* **Requirement**: Nothing outside the range below should be printed. Output exactly the lines from the line with "Instruction: Go to Home from breadcrumb" to the line with "Given: Click the Chinese", both included.

(Recorded data)
......

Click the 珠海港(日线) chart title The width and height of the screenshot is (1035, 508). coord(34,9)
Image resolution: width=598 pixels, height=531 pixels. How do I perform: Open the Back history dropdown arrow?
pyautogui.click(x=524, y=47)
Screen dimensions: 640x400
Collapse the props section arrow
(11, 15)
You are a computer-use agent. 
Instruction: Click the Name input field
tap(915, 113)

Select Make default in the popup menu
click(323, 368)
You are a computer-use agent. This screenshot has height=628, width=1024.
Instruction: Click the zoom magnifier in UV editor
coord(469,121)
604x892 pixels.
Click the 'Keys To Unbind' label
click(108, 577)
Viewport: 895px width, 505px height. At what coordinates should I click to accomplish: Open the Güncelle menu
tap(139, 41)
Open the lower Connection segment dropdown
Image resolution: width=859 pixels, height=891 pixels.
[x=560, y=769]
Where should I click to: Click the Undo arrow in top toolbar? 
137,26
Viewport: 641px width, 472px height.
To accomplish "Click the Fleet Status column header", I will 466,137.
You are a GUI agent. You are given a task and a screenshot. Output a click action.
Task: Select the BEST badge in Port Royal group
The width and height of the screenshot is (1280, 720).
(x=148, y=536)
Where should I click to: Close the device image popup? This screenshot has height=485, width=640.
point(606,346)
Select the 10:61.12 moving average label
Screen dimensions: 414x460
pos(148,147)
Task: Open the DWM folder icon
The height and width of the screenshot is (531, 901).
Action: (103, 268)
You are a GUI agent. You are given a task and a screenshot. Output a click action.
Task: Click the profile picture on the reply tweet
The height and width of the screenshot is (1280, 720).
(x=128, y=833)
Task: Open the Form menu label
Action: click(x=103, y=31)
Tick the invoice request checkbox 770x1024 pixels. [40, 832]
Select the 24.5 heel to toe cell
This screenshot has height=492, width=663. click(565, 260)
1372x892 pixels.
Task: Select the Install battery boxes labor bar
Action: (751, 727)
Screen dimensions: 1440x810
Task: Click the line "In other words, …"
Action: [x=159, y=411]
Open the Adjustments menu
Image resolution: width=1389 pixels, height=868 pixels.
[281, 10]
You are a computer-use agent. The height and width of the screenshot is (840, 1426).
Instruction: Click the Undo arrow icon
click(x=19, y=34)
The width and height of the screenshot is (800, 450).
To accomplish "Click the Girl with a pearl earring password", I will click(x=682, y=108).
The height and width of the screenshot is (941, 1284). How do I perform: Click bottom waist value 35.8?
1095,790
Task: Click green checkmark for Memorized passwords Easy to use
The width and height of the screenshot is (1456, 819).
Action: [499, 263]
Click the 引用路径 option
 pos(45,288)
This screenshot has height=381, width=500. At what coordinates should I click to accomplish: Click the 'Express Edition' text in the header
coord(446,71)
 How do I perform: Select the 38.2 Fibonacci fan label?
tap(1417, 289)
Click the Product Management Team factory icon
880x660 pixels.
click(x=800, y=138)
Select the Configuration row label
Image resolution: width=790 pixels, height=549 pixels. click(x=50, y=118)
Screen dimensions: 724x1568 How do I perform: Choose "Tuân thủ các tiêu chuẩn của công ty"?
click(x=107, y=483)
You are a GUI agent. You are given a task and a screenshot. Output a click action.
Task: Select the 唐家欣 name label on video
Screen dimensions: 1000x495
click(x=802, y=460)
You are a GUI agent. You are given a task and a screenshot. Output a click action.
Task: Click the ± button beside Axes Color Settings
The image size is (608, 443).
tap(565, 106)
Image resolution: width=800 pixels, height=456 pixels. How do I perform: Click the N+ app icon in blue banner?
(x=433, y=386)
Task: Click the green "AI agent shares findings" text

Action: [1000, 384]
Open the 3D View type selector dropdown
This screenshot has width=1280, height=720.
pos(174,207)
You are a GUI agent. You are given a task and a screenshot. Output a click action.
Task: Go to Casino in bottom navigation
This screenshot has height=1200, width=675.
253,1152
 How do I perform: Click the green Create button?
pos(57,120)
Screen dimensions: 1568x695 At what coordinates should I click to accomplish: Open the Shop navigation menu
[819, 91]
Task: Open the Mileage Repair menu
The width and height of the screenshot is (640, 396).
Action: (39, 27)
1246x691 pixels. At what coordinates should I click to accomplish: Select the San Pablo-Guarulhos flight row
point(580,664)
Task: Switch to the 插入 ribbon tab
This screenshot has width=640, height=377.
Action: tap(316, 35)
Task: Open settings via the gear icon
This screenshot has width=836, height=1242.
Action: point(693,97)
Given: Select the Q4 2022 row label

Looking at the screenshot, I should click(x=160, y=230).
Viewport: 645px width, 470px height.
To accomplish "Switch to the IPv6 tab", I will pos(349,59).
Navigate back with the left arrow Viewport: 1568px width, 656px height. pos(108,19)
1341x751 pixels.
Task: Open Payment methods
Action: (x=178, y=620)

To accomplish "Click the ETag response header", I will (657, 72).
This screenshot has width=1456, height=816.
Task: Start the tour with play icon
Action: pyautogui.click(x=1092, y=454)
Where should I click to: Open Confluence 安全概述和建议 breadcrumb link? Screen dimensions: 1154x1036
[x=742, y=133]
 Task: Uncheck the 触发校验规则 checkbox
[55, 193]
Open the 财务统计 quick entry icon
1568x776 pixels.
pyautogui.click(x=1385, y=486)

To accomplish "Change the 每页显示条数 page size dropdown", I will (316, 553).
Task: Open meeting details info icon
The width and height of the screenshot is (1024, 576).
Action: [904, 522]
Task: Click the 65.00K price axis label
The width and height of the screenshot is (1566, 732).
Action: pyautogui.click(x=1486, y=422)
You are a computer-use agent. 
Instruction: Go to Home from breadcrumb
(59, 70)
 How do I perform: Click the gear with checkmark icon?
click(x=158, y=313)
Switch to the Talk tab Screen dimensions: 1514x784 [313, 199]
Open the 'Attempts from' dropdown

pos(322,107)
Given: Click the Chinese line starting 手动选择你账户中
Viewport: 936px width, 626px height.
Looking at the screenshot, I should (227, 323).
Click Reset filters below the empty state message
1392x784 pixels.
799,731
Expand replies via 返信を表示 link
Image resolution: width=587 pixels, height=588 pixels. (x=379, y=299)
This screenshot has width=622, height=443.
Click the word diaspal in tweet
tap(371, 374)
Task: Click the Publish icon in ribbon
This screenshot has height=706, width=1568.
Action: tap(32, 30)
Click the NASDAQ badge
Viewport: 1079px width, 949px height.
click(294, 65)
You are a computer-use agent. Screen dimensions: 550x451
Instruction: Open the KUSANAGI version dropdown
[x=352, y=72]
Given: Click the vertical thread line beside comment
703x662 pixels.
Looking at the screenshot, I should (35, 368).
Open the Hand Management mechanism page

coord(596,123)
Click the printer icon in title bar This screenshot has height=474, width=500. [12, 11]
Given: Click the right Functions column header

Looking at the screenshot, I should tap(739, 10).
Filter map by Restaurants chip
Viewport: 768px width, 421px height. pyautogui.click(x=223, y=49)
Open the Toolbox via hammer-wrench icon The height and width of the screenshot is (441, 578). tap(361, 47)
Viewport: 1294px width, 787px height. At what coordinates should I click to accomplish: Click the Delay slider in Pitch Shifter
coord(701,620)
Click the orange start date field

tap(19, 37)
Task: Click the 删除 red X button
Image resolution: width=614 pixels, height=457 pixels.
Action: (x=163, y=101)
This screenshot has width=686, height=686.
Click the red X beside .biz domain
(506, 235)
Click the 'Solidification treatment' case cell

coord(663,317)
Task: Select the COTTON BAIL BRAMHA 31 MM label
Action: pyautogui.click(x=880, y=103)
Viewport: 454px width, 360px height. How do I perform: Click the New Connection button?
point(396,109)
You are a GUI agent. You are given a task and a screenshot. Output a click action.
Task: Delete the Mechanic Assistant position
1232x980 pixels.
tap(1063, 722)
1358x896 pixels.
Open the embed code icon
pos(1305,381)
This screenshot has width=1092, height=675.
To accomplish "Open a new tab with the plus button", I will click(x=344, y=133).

......

* **Result**:
Instruction: Go to Home from breadcrumb
(59, 70)
 How do I perform: Click the gear with checkmark icon?
click(x=158, y=313)
Switch to the Talk tab Screen dimensions: 1514x784 [313, 199]
Open the 'Attempts from' dropdown

pos(322,107)
Given: Click the Chinese line starting 手动选择你账户中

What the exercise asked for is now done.